総務省は24日、政府が重要と位置づける56の基幹統計のうち4割にあたる22統計で作成に誤りがあったと発表した。必要な項目を集計していなかったり、公表が計画より遅れたりするケースがのべ31件あった。政府による統計作成のずさんな実態が浮き彫りになった。問題を受けて総務省の統計委員会に専門部会を設け、基幹統計以外の233統計も全て点検する。

厚生労働省の毎月勤労統計で不適切な調査が長年続いていたことが発覚し、各府省が全56統計の点検を進めていた。

数値の誤りがあったのは国土交通省の建設工事統計。事業者が単位を間違えて記載したのを集計過程で見逃した。
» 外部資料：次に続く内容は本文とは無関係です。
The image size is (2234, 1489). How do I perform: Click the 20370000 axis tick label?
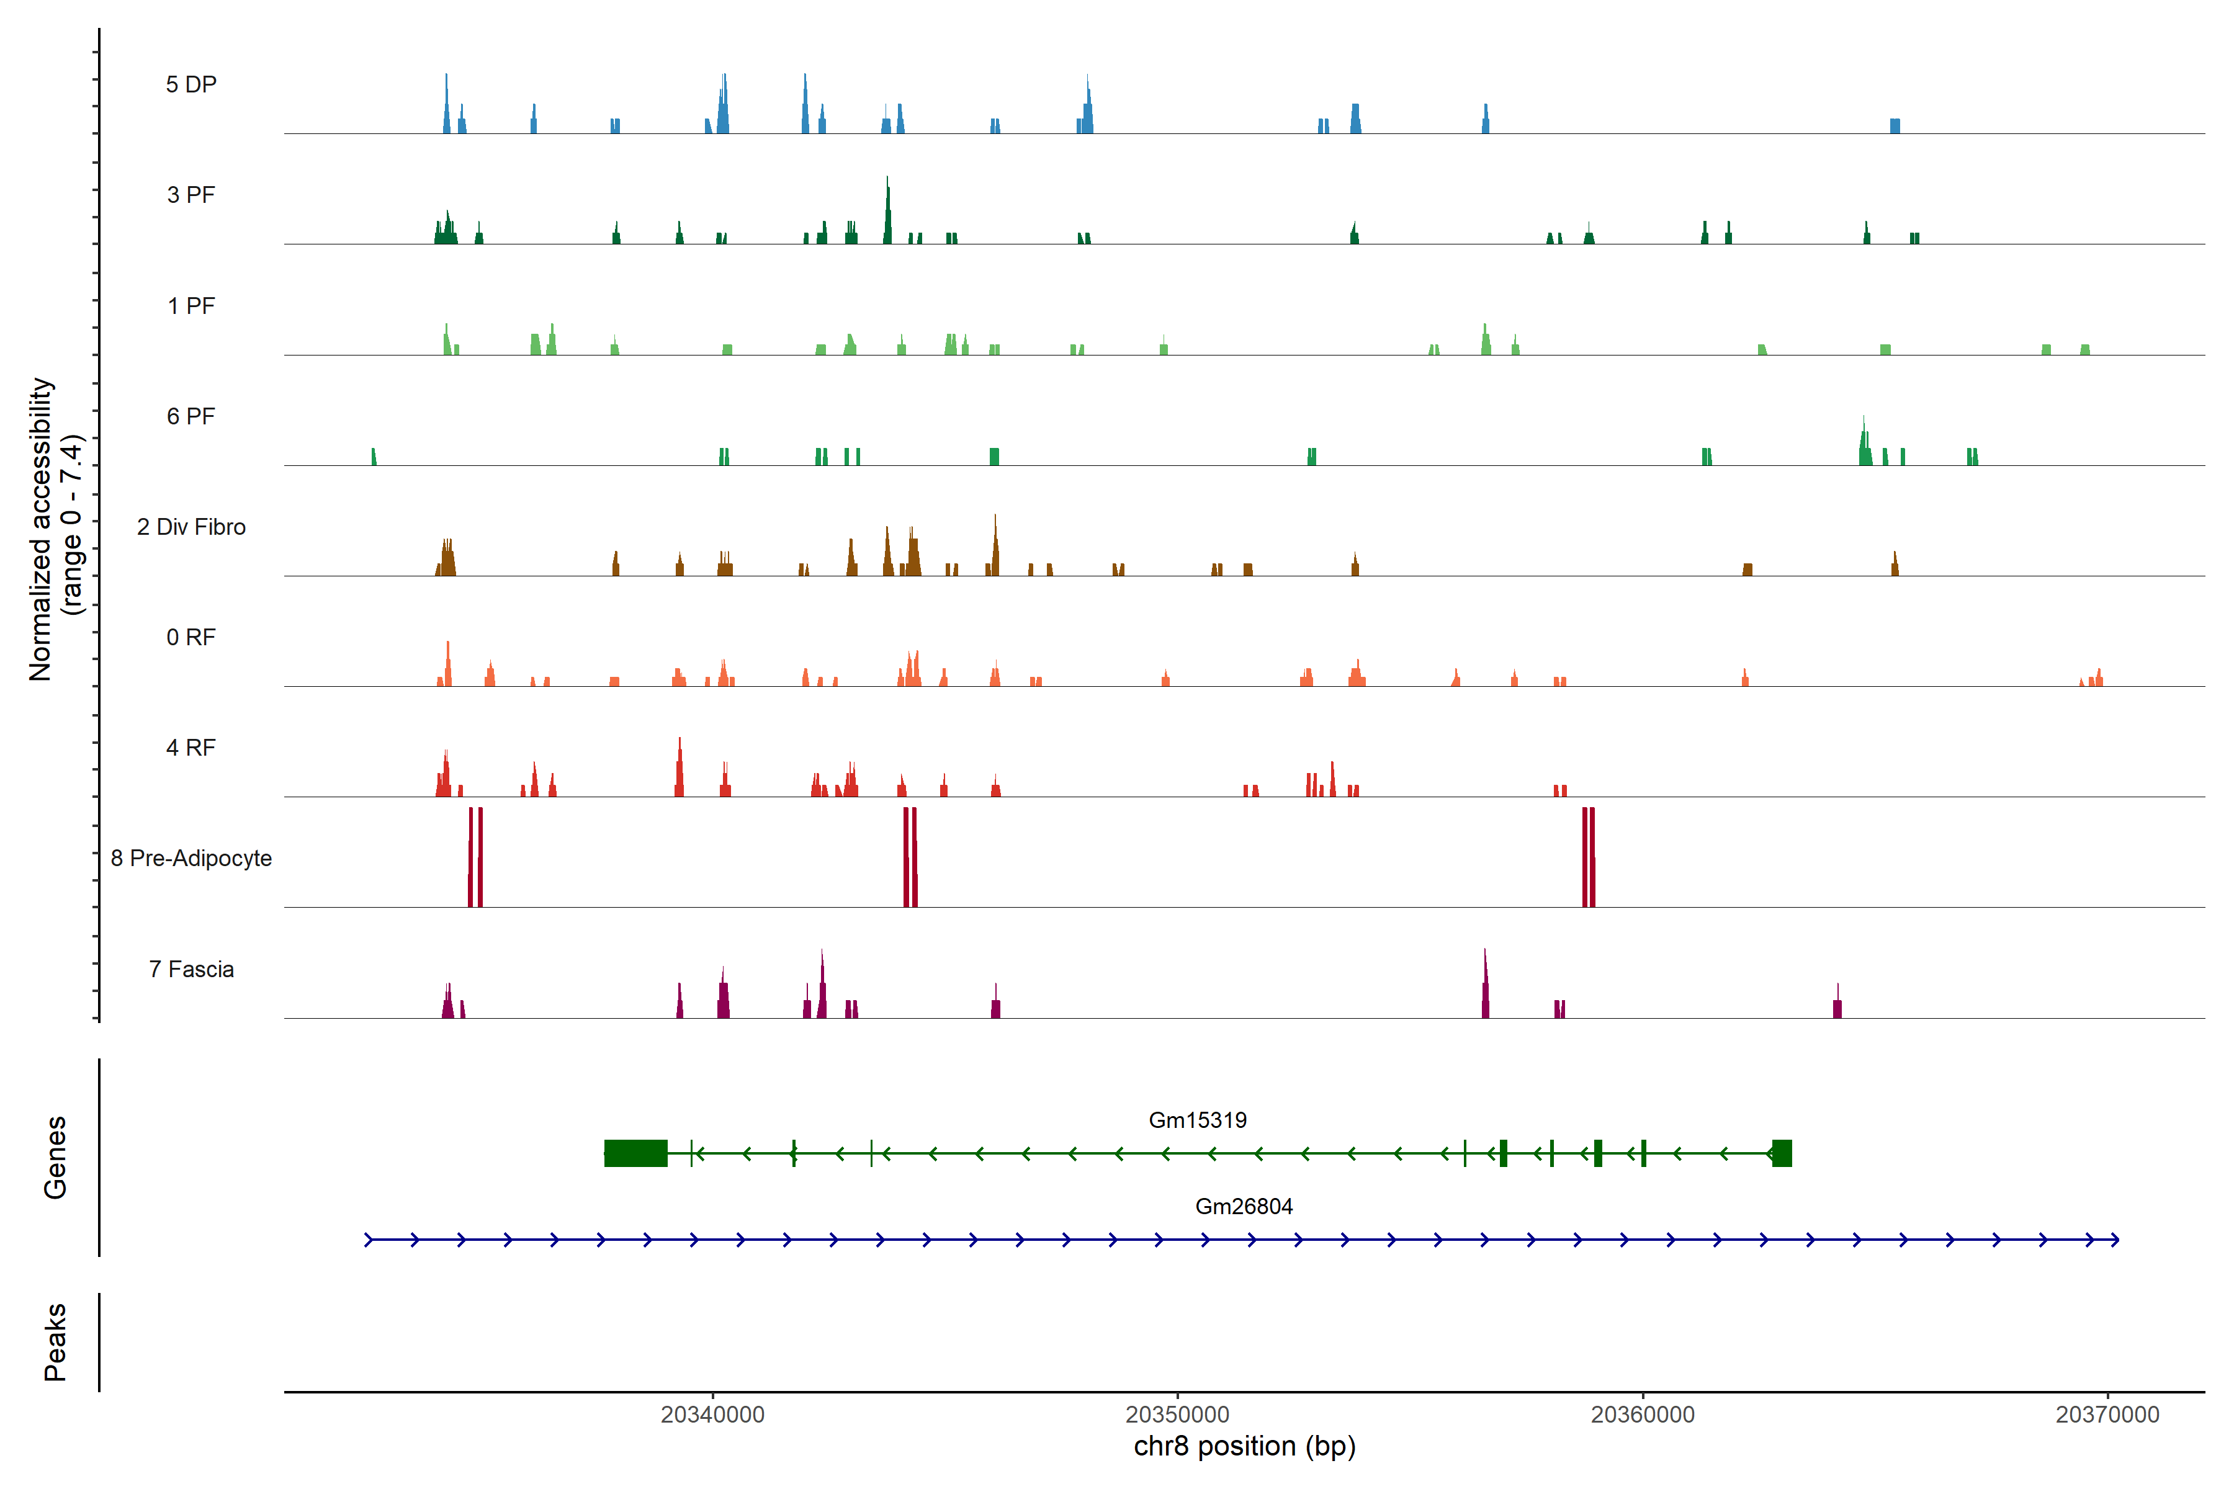point(2108,1414)
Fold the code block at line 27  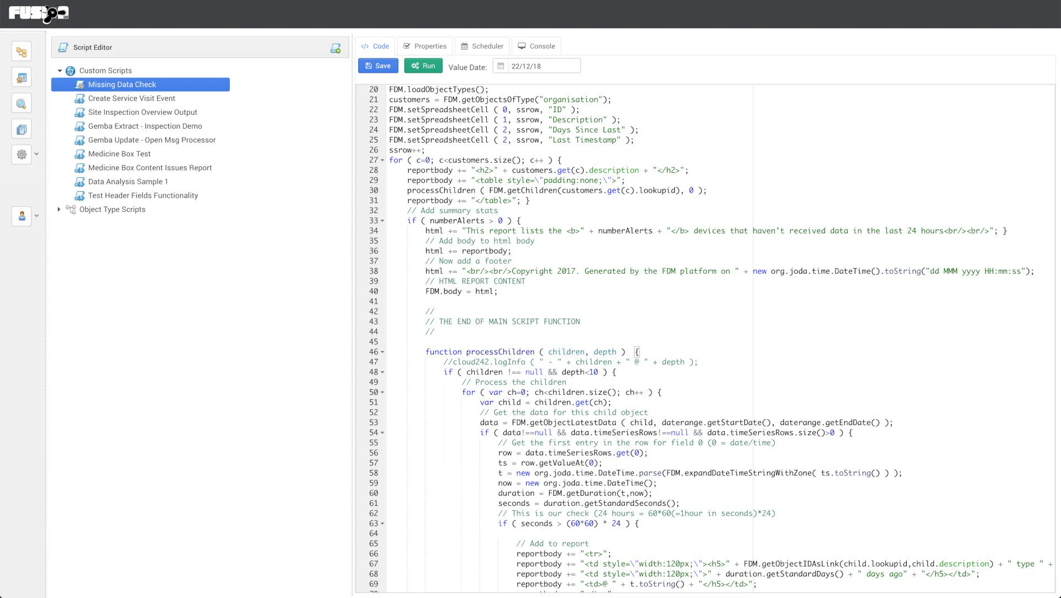382,161
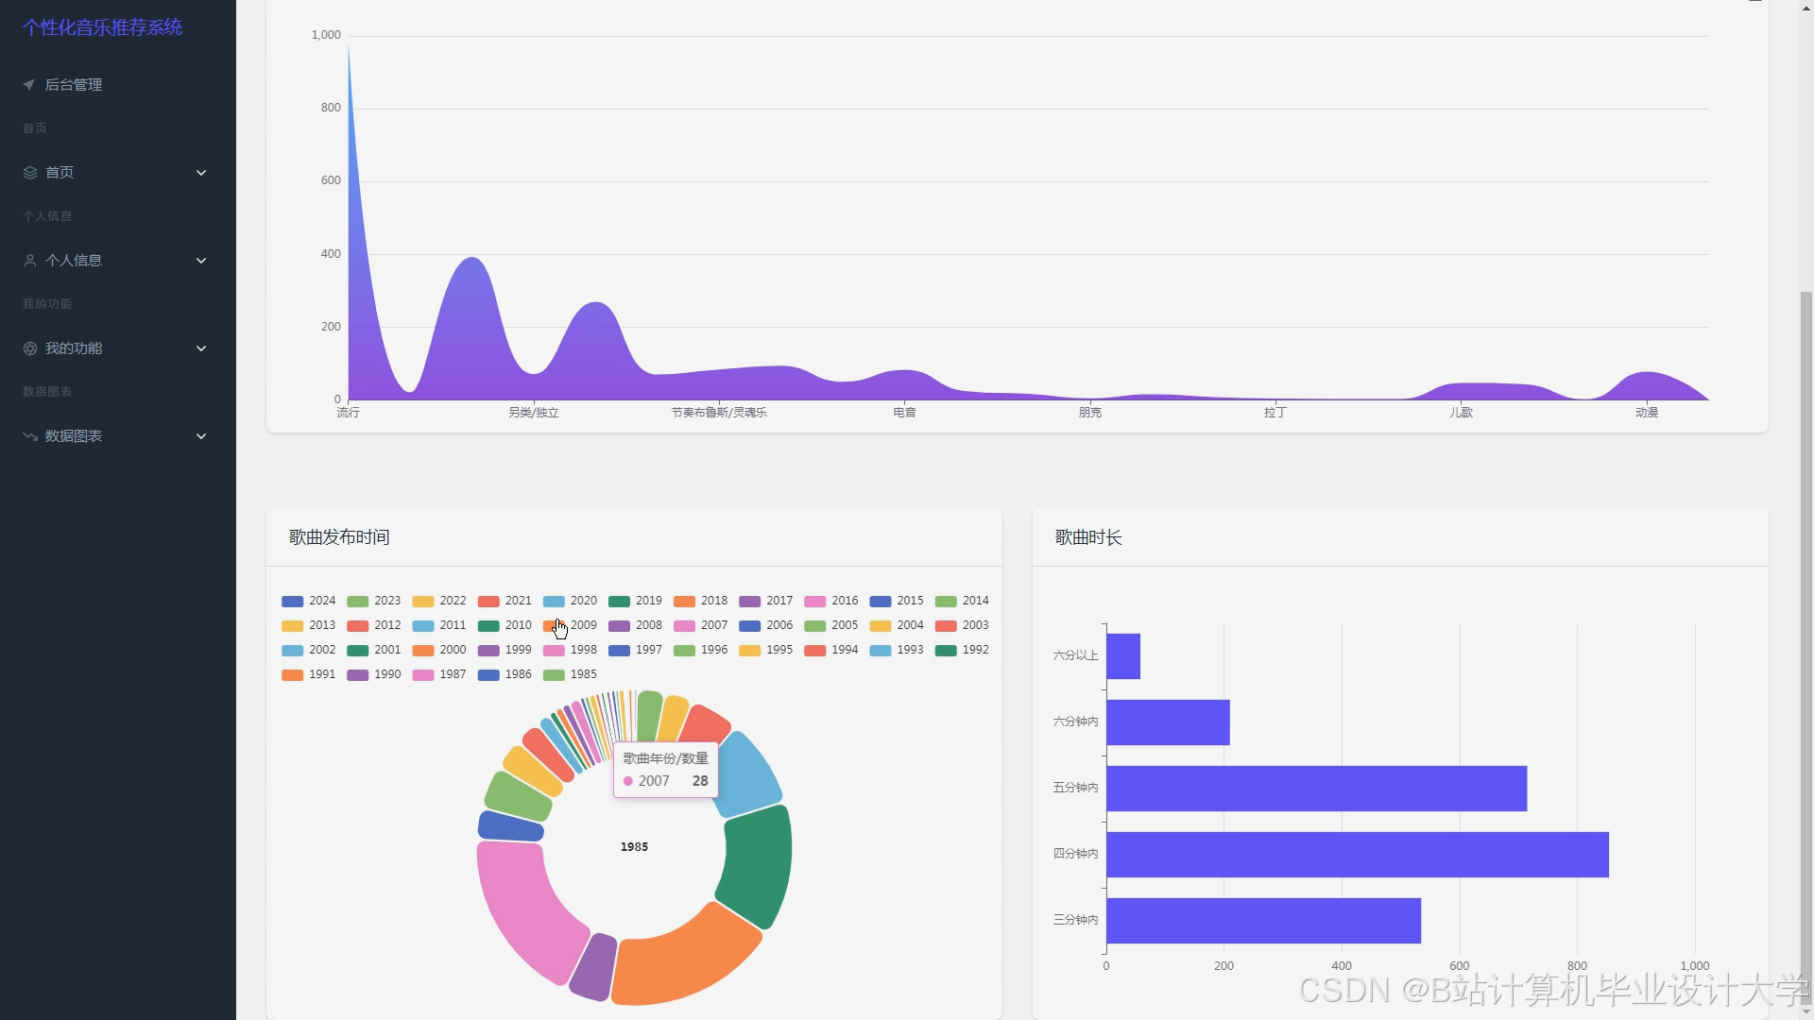1814x1020 pixels.
Task: Click the 个性化音乐推荐系统 title link
Action: click(x=102, y=27)
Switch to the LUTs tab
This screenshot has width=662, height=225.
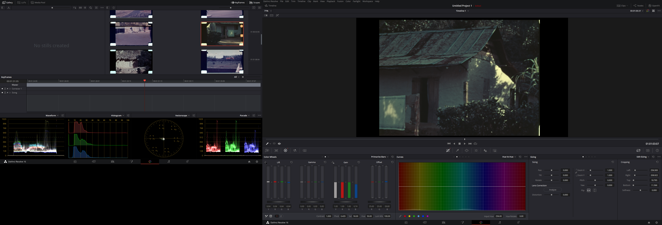(x=22, y=3)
国交省は同日に訂正し、2017年度の施工高は15.2兆円から13.6兆円へ、前年度比の伸び率は14.9%から2.5%へ大幅な下方修正となった。

景気判断によく使われる統計では、総務省の全国消費実態統計や財務省の法人企業統計、国交省の建築着工統計などでも集計・公表の項目に計画との違いが見つかった。

総務省によると誤りが判明した22統計のうちデータ点検のミスだった国交省の建設工事統計を除く21統計は統計法に違反している可能性がある。

統計の計画と実態のズレは今回の総点検まで放置されていた。統計の厳密な手順や手続きを軽視している点では厚労省の毎月勤労統計の問題と変わらない。行政への信頼は大きく揺らいだ。